GeLaTo: Genes and Languages Together - tracking down matches and mismatches
The coevolution of languages and genes represents the ultimate Darwinian paradigm to track population dynamics in time and space, and one of the most evoked parallels between cultural and biological diversity. In the past years scholars analyzed this congruence to shed light on population origin, diversification and contact.
Mismatches between linguistic and genetic variation are usually disregarded as an exception to the general pattern. But how often these events occur? Can we estimate the incidence of language shift and reconstruct more realistic models of cultural evolution? And which circumstances are driving these discontinuities in cultural transmission?
To answer these questions at a worldwide as well at a regional scale, we first need a robust panel of genetic diversity to be matched with relevant linguistic and cultural information on the populations collected.
We are assembling a new standardized database of genetic diversity to be matched with these existing databases, and to be used not only by geneticists but also by linguists, cultural anthropologists, and other experts interested in the study of human history and diversity. This work comes from the screen of available genetic literature for samples with clear geographic and ethnolinguistic characterization , and prefer fast evolving genetic markers which could harbor signature of events occurred in the past millennia.

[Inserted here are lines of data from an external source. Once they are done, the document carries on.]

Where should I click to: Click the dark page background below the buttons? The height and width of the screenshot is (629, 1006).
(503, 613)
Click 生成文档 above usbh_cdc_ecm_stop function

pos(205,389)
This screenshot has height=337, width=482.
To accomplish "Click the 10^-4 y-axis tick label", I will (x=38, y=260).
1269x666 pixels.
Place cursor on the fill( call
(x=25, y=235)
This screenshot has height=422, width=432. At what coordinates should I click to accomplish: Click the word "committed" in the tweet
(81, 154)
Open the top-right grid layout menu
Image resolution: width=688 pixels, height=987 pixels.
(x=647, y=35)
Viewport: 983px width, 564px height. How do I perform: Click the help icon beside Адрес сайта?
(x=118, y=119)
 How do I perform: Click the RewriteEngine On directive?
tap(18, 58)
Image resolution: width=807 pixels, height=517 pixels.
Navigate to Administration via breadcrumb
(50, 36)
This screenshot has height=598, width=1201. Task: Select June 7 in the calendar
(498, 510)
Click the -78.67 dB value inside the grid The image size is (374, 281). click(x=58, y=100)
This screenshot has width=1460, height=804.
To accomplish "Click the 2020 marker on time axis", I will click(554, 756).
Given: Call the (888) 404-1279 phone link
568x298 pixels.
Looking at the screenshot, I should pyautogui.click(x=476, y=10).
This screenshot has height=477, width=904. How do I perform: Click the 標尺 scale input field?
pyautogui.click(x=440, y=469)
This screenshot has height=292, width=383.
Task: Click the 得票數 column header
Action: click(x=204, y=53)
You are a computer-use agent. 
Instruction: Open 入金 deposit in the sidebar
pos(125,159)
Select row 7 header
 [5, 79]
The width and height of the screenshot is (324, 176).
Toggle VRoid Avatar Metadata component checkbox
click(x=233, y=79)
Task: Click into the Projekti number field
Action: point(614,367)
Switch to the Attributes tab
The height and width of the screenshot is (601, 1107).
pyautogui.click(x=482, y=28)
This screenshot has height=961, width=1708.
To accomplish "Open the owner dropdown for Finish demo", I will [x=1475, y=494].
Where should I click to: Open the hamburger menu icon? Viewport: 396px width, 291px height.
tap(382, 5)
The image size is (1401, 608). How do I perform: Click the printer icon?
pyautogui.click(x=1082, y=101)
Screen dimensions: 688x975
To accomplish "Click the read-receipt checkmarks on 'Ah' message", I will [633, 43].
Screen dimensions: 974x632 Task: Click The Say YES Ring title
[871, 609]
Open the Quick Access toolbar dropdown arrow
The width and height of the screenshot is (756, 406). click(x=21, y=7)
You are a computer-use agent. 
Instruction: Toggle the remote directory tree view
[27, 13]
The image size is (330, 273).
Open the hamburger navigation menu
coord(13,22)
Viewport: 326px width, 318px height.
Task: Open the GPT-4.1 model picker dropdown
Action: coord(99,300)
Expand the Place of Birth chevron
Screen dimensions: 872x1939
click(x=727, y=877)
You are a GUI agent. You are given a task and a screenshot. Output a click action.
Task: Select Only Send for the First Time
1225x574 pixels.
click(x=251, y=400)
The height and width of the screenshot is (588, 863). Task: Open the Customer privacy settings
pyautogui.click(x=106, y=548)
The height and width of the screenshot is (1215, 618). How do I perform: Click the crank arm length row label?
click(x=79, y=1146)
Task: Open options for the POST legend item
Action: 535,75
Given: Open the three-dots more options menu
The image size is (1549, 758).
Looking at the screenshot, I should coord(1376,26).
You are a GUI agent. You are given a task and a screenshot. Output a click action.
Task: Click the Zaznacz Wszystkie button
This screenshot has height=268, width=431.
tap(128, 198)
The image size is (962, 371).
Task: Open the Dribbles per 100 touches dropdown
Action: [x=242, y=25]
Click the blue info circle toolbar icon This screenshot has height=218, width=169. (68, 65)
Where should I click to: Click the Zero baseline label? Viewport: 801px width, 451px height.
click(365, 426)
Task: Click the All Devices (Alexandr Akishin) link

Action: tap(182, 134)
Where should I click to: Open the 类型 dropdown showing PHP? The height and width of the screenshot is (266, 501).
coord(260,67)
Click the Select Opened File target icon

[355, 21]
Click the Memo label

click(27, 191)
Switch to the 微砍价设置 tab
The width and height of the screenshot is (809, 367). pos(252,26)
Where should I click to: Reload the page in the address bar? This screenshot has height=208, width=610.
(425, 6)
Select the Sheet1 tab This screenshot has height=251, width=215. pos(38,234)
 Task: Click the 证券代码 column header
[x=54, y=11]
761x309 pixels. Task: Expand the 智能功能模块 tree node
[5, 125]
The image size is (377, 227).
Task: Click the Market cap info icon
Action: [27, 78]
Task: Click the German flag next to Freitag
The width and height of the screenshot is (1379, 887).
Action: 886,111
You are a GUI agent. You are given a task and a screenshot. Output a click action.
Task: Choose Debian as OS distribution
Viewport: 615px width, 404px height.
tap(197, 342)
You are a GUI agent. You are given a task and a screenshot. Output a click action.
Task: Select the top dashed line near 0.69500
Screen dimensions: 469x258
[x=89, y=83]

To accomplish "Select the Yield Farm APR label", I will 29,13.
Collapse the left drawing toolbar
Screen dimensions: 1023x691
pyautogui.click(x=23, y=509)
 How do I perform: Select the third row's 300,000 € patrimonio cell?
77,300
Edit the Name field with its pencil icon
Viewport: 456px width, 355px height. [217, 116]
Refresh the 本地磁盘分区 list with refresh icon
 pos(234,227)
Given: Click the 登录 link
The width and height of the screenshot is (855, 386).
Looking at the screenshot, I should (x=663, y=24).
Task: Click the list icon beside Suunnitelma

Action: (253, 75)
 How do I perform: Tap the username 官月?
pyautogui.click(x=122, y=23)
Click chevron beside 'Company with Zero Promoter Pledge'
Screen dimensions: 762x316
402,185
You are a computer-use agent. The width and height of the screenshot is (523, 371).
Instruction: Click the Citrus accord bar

- Push geneticists to properly characterize the human history behind the molecular data
- Provide a reference tool for geneticists
- Extract information on genealogical relatedness and demography useful for non-geneticists
- Frame questions of major relevance for human history and diversity in a multidisciplinary perspective
Our final aim is to develop a more realistic understanding of the complex mechanisms behind cultural transmission. The change of cultural features through time not only impacts our ability of tracing back human prehistory, but also influences the definition of “population” as the unit of research.